• Work required: Please repeat exactly the lines below from the one containing "[E-Mail] (81, 970)" down to the one containing "Paylaş (32, 384)", both included, and nothing else.

• Entries shown:
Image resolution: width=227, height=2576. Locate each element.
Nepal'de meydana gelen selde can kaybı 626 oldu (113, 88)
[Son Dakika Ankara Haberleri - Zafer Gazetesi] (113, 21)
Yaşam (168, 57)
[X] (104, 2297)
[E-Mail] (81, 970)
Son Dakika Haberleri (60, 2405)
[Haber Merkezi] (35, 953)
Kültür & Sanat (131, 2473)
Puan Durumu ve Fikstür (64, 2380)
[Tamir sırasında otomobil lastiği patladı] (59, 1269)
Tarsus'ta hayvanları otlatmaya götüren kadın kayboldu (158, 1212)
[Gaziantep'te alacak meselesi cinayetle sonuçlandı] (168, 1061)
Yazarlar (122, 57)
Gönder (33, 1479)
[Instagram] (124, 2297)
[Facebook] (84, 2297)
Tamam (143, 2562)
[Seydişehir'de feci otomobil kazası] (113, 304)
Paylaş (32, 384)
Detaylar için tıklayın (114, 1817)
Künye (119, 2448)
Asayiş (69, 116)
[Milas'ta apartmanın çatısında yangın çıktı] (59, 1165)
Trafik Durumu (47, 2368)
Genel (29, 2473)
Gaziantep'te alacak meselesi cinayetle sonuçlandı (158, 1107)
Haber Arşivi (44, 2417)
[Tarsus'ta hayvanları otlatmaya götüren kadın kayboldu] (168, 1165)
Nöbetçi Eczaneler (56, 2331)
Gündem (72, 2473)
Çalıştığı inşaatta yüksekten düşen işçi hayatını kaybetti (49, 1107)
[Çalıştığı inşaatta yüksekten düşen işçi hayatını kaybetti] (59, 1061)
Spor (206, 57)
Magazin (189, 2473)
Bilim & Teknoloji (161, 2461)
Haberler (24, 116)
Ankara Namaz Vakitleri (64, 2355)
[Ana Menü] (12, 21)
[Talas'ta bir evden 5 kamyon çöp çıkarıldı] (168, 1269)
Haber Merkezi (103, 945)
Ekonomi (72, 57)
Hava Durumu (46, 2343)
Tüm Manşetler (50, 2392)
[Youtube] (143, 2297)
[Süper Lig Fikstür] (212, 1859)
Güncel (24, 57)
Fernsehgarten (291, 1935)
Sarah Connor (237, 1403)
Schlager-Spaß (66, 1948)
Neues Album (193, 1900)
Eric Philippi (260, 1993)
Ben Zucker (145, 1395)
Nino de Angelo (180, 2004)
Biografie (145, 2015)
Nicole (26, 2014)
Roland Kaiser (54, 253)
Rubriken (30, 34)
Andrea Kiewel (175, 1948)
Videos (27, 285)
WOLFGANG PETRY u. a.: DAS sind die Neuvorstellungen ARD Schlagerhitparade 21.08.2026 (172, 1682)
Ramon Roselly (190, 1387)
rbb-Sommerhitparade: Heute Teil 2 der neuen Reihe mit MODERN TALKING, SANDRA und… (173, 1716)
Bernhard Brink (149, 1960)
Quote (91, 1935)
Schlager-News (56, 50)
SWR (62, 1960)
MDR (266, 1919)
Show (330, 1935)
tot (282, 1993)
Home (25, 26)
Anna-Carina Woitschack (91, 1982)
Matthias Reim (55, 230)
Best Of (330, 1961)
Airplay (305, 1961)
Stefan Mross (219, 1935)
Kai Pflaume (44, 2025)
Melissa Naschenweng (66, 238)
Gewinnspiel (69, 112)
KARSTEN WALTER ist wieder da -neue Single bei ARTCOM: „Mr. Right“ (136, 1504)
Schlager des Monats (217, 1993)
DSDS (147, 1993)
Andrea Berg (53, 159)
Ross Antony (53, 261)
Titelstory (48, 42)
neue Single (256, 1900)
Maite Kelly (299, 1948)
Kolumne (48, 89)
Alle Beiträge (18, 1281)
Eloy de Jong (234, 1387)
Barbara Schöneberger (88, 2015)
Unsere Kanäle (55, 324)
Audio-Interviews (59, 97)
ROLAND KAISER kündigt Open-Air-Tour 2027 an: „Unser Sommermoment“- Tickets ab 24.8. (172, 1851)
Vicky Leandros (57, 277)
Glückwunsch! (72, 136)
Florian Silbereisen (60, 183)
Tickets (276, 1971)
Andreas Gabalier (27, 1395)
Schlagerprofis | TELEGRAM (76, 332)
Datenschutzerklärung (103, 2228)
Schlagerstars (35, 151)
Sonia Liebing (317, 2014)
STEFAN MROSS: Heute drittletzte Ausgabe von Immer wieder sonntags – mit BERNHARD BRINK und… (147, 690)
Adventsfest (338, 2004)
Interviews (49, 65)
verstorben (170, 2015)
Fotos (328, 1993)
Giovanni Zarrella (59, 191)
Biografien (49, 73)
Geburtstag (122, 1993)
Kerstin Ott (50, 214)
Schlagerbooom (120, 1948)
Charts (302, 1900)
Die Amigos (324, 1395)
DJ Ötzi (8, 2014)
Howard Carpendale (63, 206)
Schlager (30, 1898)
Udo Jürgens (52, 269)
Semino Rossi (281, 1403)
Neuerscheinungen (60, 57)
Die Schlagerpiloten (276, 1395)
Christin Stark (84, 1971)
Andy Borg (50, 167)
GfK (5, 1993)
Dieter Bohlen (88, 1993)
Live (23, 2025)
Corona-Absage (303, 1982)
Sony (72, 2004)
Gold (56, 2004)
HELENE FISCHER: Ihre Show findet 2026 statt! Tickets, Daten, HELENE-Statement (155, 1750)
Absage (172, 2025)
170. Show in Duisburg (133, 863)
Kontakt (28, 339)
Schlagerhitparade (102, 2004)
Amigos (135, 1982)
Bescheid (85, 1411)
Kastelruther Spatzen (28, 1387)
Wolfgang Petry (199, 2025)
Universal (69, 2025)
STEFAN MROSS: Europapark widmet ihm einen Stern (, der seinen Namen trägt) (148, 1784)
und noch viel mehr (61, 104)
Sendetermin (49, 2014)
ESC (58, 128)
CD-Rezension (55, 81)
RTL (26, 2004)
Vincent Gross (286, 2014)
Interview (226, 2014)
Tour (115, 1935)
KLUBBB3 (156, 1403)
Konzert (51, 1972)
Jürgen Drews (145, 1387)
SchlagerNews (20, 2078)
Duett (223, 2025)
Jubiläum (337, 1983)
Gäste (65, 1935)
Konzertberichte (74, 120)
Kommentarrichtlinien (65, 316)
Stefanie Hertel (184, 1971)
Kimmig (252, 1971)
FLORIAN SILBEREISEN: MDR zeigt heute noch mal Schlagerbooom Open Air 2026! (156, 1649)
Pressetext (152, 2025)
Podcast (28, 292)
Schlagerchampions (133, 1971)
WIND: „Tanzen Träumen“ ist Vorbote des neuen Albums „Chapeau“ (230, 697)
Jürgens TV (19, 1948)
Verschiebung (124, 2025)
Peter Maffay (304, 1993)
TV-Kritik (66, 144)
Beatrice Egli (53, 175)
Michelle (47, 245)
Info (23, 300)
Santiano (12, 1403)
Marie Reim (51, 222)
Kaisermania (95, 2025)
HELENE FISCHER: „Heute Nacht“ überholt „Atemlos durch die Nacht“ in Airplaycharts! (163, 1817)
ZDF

• Response for this exercise:
[E-Mail] (81, 970)
Son Dakika Haberleri (60, 2405)
[Haber Merkezi] (35, 953)
Kültür & Sanat (131, 2473)
Puan Durumu ve Fikstür (64, 2380)
[Tamir sırasında otomobil lastiği patladı] (59, 1269)
Tarsus'ta hayvanları otlatmaya götüren kadın kayboldu (158, 1212)
[Gaziantep'te alacak meselesi cinayetle sonuçlandı] (168, 1061)
Yazarlar (122, 57)
Gönder (33, 1479)
[Instagram] (124, 2297)
[Facebook] (84, 2297)
Tamam (143, 2562)
[Seydişehir'de feci otomobil kazası] (113, 304)
Paylaş (32, 384)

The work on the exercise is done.